First Lady of Albania
- In role 24 July 2007 – 24 July 2012
- President: Bamir Topi
- Preceded by: Milica Moisiu
- Succeeded by: Odeta Nishani

Personal details
- Born: Teuta Mema 13 June 1962 (age 63) Tirana, Albania
- Spouse: Bamir Topi
- Children: 2

= Teuta Topi =

First Lady of Albania

Teuta Topi (born 13 June 1962) was the first lady of Albania from 2007 to 2012 as the wife of former President Bamir Topi.

==Biography==
Topi, born in Tirana on 13 June 1962, graduated from Petro Nini Luarasi High School in Tirana and earned her college degree in 1984, majoring in Agronomy from the Agricultural University of Tirana.

She has also earned a master's degree in Environmental Sciences and Technology. Teuta has a long professional experience working as specialist in the Entity of Seeds and Saplings and also as a specialist of the rural development in the Ministry of Agriculture, Food and Protection of the Consumer of Albania. She has expanded her professional experience with domestic qualifications and studying abroad Mississippi State University, United States.
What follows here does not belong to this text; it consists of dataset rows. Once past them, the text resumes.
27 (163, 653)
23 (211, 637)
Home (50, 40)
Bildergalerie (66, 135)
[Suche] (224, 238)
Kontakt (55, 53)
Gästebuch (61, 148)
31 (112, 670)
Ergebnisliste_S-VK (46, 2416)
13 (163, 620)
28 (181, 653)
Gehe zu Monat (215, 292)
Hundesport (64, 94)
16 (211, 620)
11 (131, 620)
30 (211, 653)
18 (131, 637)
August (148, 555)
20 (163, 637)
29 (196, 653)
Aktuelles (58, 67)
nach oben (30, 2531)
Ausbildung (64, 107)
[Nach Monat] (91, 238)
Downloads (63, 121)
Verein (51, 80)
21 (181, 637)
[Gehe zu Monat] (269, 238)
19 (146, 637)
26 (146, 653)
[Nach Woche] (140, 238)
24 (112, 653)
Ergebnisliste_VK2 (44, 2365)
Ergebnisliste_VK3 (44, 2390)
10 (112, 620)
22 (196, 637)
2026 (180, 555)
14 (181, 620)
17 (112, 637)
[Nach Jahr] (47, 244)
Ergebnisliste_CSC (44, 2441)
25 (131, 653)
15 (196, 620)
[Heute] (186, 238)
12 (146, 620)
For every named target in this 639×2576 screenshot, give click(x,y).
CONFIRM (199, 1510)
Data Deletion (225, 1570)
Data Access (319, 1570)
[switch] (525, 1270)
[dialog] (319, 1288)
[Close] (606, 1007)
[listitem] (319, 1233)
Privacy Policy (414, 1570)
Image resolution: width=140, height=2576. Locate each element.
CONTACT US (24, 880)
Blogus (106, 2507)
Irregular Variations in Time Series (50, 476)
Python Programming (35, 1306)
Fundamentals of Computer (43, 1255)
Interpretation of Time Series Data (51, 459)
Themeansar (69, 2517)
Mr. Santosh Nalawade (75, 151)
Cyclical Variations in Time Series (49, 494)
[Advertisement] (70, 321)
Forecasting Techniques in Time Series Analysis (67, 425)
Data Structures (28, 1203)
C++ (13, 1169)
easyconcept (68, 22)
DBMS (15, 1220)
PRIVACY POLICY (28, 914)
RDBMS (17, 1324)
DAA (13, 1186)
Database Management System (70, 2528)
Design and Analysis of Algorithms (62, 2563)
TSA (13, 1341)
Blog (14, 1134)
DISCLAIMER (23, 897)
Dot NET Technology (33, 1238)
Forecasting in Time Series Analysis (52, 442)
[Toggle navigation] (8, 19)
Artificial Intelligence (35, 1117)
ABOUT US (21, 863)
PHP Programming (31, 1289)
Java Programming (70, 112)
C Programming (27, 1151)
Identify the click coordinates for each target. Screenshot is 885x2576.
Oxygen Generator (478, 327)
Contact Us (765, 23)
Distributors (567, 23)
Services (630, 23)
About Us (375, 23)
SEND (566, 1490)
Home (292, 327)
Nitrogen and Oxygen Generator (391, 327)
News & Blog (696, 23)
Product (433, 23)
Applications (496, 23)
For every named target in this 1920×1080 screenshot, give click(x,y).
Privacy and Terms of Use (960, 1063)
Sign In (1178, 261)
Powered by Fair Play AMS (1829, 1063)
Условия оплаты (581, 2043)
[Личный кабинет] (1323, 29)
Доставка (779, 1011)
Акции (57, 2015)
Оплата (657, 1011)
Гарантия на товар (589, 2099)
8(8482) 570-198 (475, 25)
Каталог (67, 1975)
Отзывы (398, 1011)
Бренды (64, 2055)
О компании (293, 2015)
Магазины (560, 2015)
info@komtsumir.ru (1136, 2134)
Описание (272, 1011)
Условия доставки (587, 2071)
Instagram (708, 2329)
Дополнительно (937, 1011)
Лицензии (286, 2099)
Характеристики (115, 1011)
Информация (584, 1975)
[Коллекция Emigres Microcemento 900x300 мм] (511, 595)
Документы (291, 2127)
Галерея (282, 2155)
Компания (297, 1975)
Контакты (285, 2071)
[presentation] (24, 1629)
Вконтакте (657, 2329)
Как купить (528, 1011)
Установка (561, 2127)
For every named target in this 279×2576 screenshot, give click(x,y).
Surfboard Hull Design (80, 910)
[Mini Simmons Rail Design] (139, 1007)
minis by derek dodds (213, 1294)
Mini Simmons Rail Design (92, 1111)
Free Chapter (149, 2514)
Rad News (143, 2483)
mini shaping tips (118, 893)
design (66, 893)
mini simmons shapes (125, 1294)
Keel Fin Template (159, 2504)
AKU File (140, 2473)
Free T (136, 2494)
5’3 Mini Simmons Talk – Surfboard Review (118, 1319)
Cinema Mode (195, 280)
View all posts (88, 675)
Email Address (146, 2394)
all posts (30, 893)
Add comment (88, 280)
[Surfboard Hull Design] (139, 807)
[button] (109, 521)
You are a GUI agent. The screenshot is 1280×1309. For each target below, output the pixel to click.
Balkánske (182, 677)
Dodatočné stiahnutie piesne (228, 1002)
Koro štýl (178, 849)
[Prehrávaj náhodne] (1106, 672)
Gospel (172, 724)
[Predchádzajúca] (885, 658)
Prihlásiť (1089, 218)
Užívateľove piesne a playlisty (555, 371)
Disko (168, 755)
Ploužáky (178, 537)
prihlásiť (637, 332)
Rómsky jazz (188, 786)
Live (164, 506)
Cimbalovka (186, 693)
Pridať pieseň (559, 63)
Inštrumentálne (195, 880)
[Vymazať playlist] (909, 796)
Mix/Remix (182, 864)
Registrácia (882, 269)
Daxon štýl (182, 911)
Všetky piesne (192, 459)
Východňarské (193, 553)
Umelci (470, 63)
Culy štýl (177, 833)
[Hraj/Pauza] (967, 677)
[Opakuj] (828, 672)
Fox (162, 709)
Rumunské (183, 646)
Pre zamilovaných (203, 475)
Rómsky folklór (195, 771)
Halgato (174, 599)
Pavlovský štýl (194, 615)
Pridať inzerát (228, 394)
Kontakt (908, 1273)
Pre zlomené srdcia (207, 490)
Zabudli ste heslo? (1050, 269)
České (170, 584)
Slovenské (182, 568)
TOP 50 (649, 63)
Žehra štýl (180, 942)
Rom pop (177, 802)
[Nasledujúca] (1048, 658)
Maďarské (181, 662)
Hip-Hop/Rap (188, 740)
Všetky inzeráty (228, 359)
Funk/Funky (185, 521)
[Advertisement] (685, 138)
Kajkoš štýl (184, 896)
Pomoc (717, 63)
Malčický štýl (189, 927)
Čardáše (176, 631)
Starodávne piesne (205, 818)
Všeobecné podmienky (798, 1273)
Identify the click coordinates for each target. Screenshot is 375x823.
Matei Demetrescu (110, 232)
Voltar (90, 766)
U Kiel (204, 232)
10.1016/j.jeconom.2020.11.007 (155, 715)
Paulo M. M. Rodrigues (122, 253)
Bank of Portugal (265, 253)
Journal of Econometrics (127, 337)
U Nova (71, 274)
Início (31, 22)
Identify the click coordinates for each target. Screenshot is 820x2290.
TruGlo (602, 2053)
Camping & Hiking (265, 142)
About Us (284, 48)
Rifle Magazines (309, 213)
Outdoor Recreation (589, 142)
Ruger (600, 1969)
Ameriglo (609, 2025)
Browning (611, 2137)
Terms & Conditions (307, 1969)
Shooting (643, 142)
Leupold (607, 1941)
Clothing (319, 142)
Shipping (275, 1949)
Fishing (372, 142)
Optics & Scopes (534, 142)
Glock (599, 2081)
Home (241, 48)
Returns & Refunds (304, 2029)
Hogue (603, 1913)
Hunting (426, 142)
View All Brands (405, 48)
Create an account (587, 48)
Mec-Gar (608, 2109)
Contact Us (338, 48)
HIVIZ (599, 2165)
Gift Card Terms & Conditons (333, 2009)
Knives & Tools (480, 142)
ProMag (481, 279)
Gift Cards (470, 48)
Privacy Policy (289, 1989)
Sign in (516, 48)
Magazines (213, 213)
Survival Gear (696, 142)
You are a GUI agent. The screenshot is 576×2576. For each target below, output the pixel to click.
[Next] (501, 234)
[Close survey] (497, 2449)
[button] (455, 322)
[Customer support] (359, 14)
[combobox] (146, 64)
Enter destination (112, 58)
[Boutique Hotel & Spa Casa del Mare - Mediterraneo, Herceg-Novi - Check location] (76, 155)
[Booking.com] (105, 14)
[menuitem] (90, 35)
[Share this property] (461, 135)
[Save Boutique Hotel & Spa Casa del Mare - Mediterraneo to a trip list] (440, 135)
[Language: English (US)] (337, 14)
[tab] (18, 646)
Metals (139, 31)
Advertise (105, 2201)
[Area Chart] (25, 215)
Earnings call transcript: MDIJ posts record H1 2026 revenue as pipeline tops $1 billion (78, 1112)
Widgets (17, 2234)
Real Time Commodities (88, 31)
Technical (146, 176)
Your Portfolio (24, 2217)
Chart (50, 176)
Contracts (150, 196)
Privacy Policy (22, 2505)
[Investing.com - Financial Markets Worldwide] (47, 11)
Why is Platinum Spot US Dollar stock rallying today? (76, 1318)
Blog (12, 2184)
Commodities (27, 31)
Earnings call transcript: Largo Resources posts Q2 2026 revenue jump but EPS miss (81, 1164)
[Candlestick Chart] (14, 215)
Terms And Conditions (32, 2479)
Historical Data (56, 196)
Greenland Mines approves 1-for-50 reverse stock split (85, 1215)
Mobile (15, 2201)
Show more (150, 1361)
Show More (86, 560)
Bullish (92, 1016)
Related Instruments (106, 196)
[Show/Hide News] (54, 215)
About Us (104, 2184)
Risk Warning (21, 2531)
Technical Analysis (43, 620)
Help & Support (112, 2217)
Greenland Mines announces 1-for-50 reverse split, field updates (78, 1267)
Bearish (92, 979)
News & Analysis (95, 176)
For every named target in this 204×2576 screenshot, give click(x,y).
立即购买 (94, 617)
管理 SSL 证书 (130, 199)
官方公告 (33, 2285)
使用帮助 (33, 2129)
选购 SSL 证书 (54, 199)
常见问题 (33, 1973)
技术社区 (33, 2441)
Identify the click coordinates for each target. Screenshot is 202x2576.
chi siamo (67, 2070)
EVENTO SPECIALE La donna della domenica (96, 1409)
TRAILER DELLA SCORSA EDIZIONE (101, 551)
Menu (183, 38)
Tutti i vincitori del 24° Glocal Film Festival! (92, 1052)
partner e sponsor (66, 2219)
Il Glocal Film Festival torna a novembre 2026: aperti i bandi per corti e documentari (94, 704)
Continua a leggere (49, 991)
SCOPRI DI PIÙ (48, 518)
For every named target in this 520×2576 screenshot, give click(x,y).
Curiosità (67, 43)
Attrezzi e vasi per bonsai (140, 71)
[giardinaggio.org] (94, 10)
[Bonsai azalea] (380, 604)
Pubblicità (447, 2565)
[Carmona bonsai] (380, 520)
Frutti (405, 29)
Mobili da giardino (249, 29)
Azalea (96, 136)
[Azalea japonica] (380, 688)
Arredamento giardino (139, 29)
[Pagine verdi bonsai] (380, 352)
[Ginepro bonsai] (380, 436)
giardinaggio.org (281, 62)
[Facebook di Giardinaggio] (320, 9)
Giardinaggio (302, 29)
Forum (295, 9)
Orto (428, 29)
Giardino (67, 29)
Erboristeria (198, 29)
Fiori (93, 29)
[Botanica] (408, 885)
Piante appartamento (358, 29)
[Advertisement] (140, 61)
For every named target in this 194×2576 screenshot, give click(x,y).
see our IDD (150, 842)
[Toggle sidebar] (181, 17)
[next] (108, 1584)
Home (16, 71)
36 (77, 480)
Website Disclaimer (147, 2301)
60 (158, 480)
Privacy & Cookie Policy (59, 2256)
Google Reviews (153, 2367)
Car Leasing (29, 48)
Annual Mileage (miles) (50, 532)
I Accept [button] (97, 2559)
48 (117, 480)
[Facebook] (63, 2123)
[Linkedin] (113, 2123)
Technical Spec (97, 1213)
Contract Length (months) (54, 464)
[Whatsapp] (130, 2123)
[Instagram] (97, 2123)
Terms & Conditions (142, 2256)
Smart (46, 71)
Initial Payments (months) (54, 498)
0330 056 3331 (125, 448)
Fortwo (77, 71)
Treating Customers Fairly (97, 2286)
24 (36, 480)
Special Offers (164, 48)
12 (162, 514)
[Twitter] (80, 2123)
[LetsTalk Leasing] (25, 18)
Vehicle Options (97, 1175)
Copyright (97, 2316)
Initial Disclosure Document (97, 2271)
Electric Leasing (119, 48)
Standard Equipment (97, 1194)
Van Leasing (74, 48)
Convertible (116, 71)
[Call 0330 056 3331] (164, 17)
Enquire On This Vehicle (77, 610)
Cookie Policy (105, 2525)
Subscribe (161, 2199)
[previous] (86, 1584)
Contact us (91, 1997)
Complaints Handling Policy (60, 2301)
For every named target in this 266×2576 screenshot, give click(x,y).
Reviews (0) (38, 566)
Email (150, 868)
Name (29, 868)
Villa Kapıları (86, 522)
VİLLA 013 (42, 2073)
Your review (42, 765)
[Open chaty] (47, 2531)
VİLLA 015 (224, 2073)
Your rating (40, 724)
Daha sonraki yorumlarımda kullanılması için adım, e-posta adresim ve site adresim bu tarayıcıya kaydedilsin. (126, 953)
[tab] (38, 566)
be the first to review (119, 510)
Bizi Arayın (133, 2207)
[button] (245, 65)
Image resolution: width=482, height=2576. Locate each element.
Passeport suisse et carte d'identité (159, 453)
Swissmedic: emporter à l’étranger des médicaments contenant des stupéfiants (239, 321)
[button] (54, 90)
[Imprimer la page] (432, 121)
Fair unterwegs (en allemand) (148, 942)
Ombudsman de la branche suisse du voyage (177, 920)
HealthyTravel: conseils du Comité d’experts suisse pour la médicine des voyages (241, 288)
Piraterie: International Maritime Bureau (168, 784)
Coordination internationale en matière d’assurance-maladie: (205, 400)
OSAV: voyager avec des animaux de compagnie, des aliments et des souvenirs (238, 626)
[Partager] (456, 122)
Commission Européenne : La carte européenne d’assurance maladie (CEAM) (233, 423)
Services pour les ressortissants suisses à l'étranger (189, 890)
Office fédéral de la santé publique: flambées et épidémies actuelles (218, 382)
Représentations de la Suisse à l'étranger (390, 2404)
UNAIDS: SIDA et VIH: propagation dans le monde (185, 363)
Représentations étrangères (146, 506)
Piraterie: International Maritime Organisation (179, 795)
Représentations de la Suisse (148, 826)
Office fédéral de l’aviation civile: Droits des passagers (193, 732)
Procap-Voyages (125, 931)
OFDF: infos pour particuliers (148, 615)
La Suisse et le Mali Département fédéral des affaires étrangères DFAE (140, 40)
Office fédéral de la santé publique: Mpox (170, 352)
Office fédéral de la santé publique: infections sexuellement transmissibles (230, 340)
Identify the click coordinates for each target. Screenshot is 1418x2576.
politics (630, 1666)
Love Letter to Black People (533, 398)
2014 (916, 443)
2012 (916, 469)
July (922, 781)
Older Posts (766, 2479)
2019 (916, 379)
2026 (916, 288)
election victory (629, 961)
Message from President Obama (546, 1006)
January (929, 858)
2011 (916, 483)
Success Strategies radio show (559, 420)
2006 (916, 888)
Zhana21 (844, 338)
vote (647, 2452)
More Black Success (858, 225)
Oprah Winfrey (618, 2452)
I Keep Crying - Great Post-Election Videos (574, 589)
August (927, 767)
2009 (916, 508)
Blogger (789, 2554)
Mrs. Topi is a member of the Work Group for rural development in the Balkans; representative of the Ministry of Agriculture of Albania to the IRENE Project, the INTERREG III Program for the Regional Development o Local Basis; member of the Work Group to draft the strategy of regional development and member of the Technical Work Group on the collaboration in the agricultural field with the neighboring countries. The First Lady has not been involved in politics, but she has been active in programs of social and public interest such as in issue of gender pertinence or in issues of European integration and the Association-Stabilization process.

In 1982 she met and later on married Bamir Topi. Bamir and Teuta have two daughters: Nada (born 1984) and Etida (born 1989). Mrs. Topi has not interrupted her professional activity in the Ministry of Agriculture, while her activity as First Lady dedicates her time to the most needy levels of the society.